• **What is needed**
Your task is to quote the listing below exactly, beginning with its first line and ending on the line bearing "Gezondheid (147, 221)".

(Records for this exercise begins)

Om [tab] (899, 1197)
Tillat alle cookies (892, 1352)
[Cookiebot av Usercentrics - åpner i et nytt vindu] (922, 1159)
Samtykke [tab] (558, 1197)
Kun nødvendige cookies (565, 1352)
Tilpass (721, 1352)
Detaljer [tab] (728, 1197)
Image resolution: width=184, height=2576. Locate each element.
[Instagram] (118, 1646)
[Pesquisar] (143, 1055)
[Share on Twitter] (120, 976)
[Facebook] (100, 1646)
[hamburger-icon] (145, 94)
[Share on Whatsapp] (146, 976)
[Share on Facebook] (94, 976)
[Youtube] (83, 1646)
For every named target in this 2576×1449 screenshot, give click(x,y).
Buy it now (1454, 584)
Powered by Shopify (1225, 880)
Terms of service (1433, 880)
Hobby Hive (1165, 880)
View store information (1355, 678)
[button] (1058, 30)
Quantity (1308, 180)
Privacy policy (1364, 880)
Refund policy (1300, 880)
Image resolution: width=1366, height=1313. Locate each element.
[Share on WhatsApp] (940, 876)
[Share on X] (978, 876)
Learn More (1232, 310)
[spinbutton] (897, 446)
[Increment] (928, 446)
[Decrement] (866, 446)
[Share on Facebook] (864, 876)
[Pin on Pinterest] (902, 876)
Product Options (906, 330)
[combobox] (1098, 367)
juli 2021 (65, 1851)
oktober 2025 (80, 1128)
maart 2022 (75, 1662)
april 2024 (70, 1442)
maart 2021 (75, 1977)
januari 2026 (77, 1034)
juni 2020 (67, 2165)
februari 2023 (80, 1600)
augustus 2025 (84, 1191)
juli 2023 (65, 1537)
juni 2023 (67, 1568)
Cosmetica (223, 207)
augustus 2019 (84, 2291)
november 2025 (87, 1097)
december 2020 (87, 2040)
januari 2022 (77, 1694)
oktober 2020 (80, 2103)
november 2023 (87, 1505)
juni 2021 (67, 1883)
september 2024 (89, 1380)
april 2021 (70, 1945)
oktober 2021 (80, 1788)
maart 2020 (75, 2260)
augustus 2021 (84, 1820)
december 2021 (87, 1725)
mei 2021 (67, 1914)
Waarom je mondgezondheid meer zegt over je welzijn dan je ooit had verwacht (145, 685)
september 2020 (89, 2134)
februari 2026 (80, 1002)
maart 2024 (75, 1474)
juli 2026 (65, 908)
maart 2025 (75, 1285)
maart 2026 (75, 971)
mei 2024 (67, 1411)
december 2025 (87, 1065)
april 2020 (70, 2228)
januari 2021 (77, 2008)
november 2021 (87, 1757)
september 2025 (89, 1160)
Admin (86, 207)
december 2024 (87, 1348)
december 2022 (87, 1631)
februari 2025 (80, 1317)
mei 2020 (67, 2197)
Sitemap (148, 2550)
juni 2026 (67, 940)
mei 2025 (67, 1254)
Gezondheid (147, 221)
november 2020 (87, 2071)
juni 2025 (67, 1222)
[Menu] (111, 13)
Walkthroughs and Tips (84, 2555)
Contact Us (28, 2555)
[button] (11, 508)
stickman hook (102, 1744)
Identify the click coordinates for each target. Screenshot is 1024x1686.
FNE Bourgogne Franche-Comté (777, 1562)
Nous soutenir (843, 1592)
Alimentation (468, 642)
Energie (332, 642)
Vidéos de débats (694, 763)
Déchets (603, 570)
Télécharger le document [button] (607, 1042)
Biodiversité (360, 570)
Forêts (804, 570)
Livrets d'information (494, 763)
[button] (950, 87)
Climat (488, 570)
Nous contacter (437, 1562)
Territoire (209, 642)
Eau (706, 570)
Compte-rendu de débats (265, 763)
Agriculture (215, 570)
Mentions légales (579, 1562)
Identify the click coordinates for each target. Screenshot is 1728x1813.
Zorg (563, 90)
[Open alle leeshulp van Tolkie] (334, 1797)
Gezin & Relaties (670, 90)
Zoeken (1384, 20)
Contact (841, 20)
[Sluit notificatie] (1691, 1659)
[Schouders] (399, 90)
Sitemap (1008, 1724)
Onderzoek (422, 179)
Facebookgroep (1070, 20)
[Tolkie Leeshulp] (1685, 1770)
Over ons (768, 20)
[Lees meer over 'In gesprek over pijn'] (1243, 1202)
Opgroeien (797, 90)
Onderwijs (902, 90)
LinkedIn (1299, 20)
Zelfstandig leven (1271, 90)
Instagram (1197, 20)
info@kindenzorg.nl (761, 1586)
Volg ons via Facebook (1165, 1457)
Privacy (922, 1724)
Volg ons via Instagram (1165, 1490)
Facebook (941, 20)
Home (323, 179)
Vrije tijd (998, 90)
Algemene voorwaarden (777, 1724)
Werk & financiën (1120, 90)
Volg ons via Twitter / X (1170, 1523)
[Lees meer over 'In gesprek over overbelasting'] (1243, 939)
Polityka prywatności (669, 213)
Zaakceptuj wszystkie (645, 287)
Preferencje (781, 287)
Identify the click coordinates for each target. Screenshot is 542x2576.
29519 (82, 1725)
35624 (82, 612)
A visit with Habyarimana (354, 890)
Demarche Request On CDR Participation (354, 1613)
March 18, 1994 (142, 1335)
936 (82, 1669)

(Records for this exercise ends)

• **Output below**
Om [tab] (899, 1197)
Tillat alle cookies (892, 1352)
[Cookiebot av Usercentrics - åpner i et nytt vindu] (922, 1159)
Samtykke [tab] (558, 1197)
Kun nødvendige cookies (565, 1352)
Tilpass (721, 1352)
Detaljer [tab] (728, 1197)
Image resolution: width=184, height=2576. Locate each element.
[Instagram] (118, 1646)
[Pesquisar] (143, 1055)
[Share on Twitter] (120, 976)
[Facebook] (100, 1646)
[hamburger-icon] (145, 94)
[Share on Whatsapp] (146, 976)
[Share on Facebook] (94, 976)
[Youtube] (83, 1646)
For every named target in this 2576×1449 screenshot, give click(x,y).
Buy it now (1454, 584)
Powered by Shopify (1225, 880)
Terms of service (1433, 880)
Hobby Hive (1165, 880)
View store information (1355, 678)
[button] (1058, 30)
Quantity (1308, 180)
Privacy policy (1364, 880)
Refund policy (1300, 880)
Image resolution: width=1366, height=1313. Locate each element.
[Share on WhatsApp] (940, 876)
[Share on X] (978, 876)
Learn More (1232, 310)
[spinbutton] (897, 446)
[Increment] (928, 446)
[Decrement] (866, 446)
[Share on Facebook] (864, 876)
[Pin on Pinterest] (902, 876)
Product Options (906, 330)
[combobox] (1098, 367)
juli 2021 (65, 1851)
oktober 2025 (80, 1128)
maart 2022 (75, 1662)
april 2024 (70, 1442)
maart 2021 (75, 1977)
januari 2026 (77, 1034)
juni 2020 (67, 2165)
februari 2023 (80, 1600)
augustus 2025 (84, 1191)
juli 2023 (65, 1537)
juni 2023 (67, 1568)
Cosmetica (223, 207)
augustus 2019 (84, 2291)
november 2025 (87, 1097)
december 2020 (87, 2040)
januari 2022 (77, 1694)
oktober 2020 (80, 2103)
november 2023 (87, 1505)
juni 2021 (67, 1883)
september 2024 (89, 1380)
april 2021 (70, 1945)
oktober 2021 (80, 1788)
maart 2020 (75, 2260)
augustus 2021 (84, 1820)
december 2021 (87, 1725)
mei 2021 (67, 1914)
Waarom je mondgezondheid meer zegt over je welzijn dan je ooit had verwacht (145, 685)
september 2020 (89, 2134)
februari 2026 (80, 1002)
maart 2024 (75, 1474)
juli 2026 (65, 908)
maart 2025 (75, 1285)
maart 2026 (75, 971)
mei 2024 (67, 1411)
december 2025 (87, 1065)
april 2020 (70, 2228)
januari 2021 (77, 2008)
november 2021 (87, 1757)
september 2025 (89, 1160)
Admin (86, 207)
december 2024 (87, 1348)
december 2022 (87, 1631)
februari 2025 (80, 1317)
mei 2020 (67, 2197)
Sitemap (148, 2550)
juni 2026 (67, 940)
mei 2025 (67, 1254)
Gezondheid (147, 221)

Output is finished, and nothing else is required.